Using the information:
1. Translate this sentence from the filing excerpt into Spanish: "Please see the attached Release for the conference call numbers and other details."
2. Reproduce the passage of the filing excerpt between "The information in" and "such a filing.", inclusive.

Page excerpt:
The Corporation currently intends to request this same advisory vote from its stockholders next year.

 

(iv) The following votes were received at the 2015 Annual Meeting from the stockholders by ballot for the proposal to select (on an advisory basis) whether the Corporation should request an advisory vote from its stockholders respecting executive compensation every one, two or three years (i.e., "say on frequency"):

  

"One Year"

 

"Two Years"

 

"Three Years"

 

Abstain

 

Not Voted

                 

12,842,742

 

8,826

 

12,169

 

889,330

 

4,045,135

 

The Corporation currently intends to request this same advisory vote from its stockholders next year.

 

Although the stockholder notice and proxy materials permitted certain other matters to be considered by the stockholders at the 2015 Annual Meeting, no other matters were submitted to or voted on by the stockholders.

 

Item 8.01.     Other Events.

 

In that Release, we also announced that Ms. Jill M. Blanchard, our President and Chief Executive Officer, and Mr. Jim Segreto, our Chief Financial Officer, will host a shareholder update conference call on Friday, May 14, 2015, at 11:00 a.m. Eastern Time. During the call management will discuss the Company's 2015 First Quarter financial results and provide a shareholder update on recent business developments.

 

Please see the attached Release for the conference call numbers and other details.

 

Information Not "Filed"

 

The information in Items 2.02 and 8.01 of this Report and the Release, and any information that may be conveyed in such conference call, shall, to the greatest extent permitted by applicable law, not be deemed to be "filed" for the purposes of Section 18 of the Securities Exchange Act of 1934, as amended (the "Exchange Act"), or otherwise subject to the liabilities of that Section. Such information, to the extent deemed or determined to have been not "filed" under applicable law, shall not be deemed incorporated by reference in any filing by us under the Securities Act of 1933, as amended (the "Securities Act"), except as shall be expressly set forth by specific reference in such a filing.

Information supplied:
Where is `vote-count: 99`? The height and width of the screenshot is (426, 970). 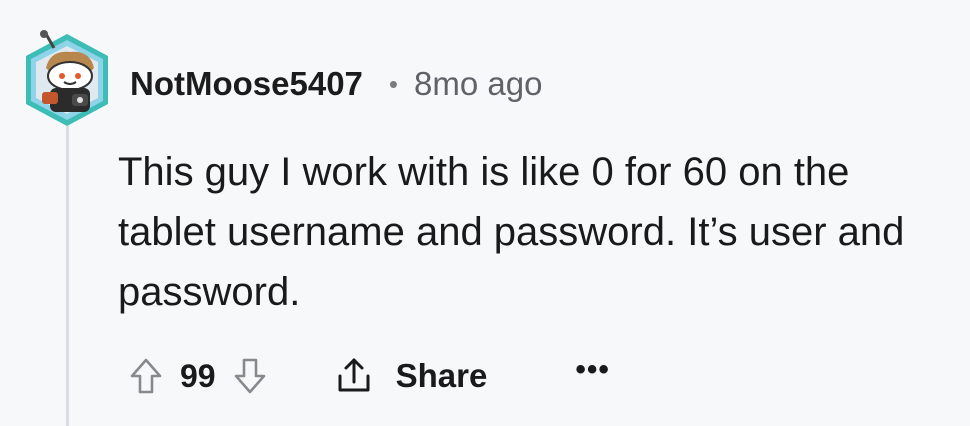 vote-count: 99 is located at coordinates (198, 376).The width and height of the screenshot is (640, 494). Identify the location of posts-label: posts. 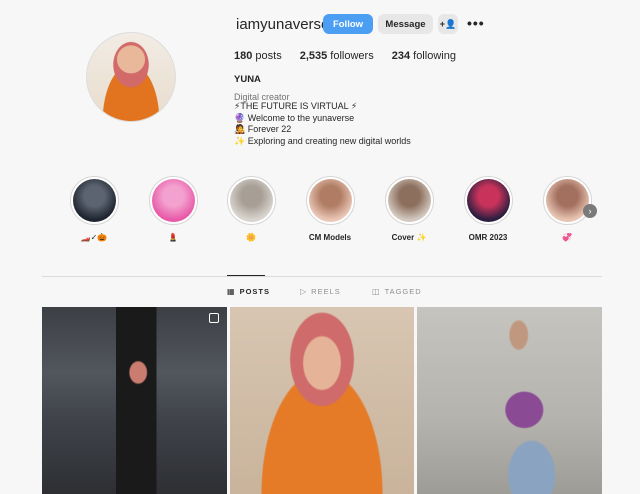
(267, 56).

List of solutions:
1. Consulte el Comunicado adjunto para obtener los números de la conferencia telefónica y otros detalles.

2.
The information in Items 2.02 and 8.01 of this Report and the Release, and any information that may be conveyed in such conference call, shall, to the greatest extent permitted by applicable law, not be deemed to be "filed" for the purposes of Section 18 of the Securities Exchange Act of 1934, as amended (the "Exchange Act"), or otherwise subject to the liabilities of that Section. Such information, to the extent deemed or determined to have been not "filed" under applicable law, shall not be deemed incorporated by reference in any filing by us under the Securities Act of 1933, as amended (the "Securities Act"), except as shall be expressly set forth by specific reference in such a filing.